Intervention de André Chassaigne

Réunion du mercredi 20 février 2019 à 9h35
Commission des lois constitutionnelles, de la législation et de l'administration générale de la république

Photo issue du site de l'Assemblée nationale ou de WikipediaAndré Chassaigne :

Cette proposition de loi, présentée par le groupe de la Gauche démocrate et républicaine (GDR) que je préside, et défendue par notre collègue Moetai Brotherson, a été cosignée par tous les membres de mon groupe. Nous la soutenons avec une forme de fierté qui m'incite, d'une part, à revenir sur le fondement de ce texte et, d'autre part, à m'élever contre certains propos tenus par les orateurs précédents.

Je considère l'affirmation selon laquelle cette proposition de loi serait un texte de circonstance comme une insulte. S'il peut arriver à certains de présenter des textes de circonstance, tel n'est pas le cas du groupe GDR. Je le dis clairement : il en va de la conception que nous avons de notre mandat. Je m'élève donc contre cette analyse, qui n'a d'autre fin que de dévaloriser cette proposition de loi.

Par ailleurs, d'aucuns estiment que le texte ferait du statut d'élu une circonstance aggravante. Or, ce n'est pas vraiment le sens de cette proposition de loi. L'article 1er, par exemple, prévoit une peine complémentaire d'inéligibilité en cas de crime ou de délit lorsque ceux-ci sont commis par un élu ou un membre du Gouvernement. Inéligibilité : cette peine complémentaire a bien un lien avec l'exercice d'un mandat électoral. La distorsion ne me paraît donc pas scandaleuse par rapport au commun des mortels.

En ce qui concerne la circonstance aggravante, l'article 2 précise bien qu'elle tiendrait à l'exercice d'une fonction de membre du Gouvernement ou d'un mandat électif public.

C'est d'ailleurs pour toutes ces raisons que nous avons souhaité que le texte soit soumis au Conseil d'État – fait exceptionnel, je tiens à le souligner. Combien de députés, en effet, ont eu le courage de soumettre, dans un souci de transparence, leurs propositions de loi au Conseil d'État ? Cette procédure remonte à la révision constitutionnelle de 2008. Je crois qu'elle a été utilisée au total une dizaine de fois, la plupart du temps par des membres de la majorité dans le cadre de propositions de loi élaborées en accord avec le Gouvernement. Pour le reste, elle a dû être employée pour deux textes : l'un que j'avais défendu il y a quelques années, l'autre qui est celui de Moetai Brotherson.

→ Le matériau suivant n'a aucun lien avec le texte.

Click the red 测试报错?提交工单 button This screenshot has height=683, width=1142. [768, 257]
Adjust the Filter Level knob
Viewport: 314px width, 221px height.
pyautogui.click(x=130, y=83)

Ne vous appuyez surtout pas sur les observations du Conseil d'État en vous arrêtant uniquement sur les dispositions qui seraient déclarées non conformes : si nous avons soumis le texte au Conseil d'État, c'est justement pour que notre rapporteur puisse présenter des amendements répondant à ses observations de façon à éviter, dans un cadre comme celui de la commission des Lois, des remises en cause portant sur le caractère anticonstitutionnel de nos propositions.

Par ailleurs – et, là encore, je rebondis sur les interventions précédentes même si le rapporteur y répondra sur le fond –, notre proposition de loi n'est pas en opposition avec tout ce qui a été mis en place depuis plusieurs années, notamment le dispositif visant à prévenir les conflits d'intérêts ou encore le renforcement de la transparence financière. Nous nous réjouissons de ces avancées obtenues au cours de cette législature et de la précédente. Nous nous inscrivons dans la même logique, en prévoyant le durcissement des peines d'inéligibilité applicables aux élus et aux membres du Gouvernement. Nous poursuivons nous aussi l'objectif de lutte contre les conflits d'intérêts en apportant une pierre supplémentaire – inutile de dire que, dans ce domaine, il est nécessaire d'améliorer continuellement les dispositifs.

Certes, l'examen de ce texte intervient dans un contexte grave, marqué par l'antiparlementarisme et la remise en cause de la probité des élus. Mais si l'on veut redonner confiance au peuple, lever la suspicion, il est plus que jamais nécessaire de voter des textes forts – et celui-ci en est un.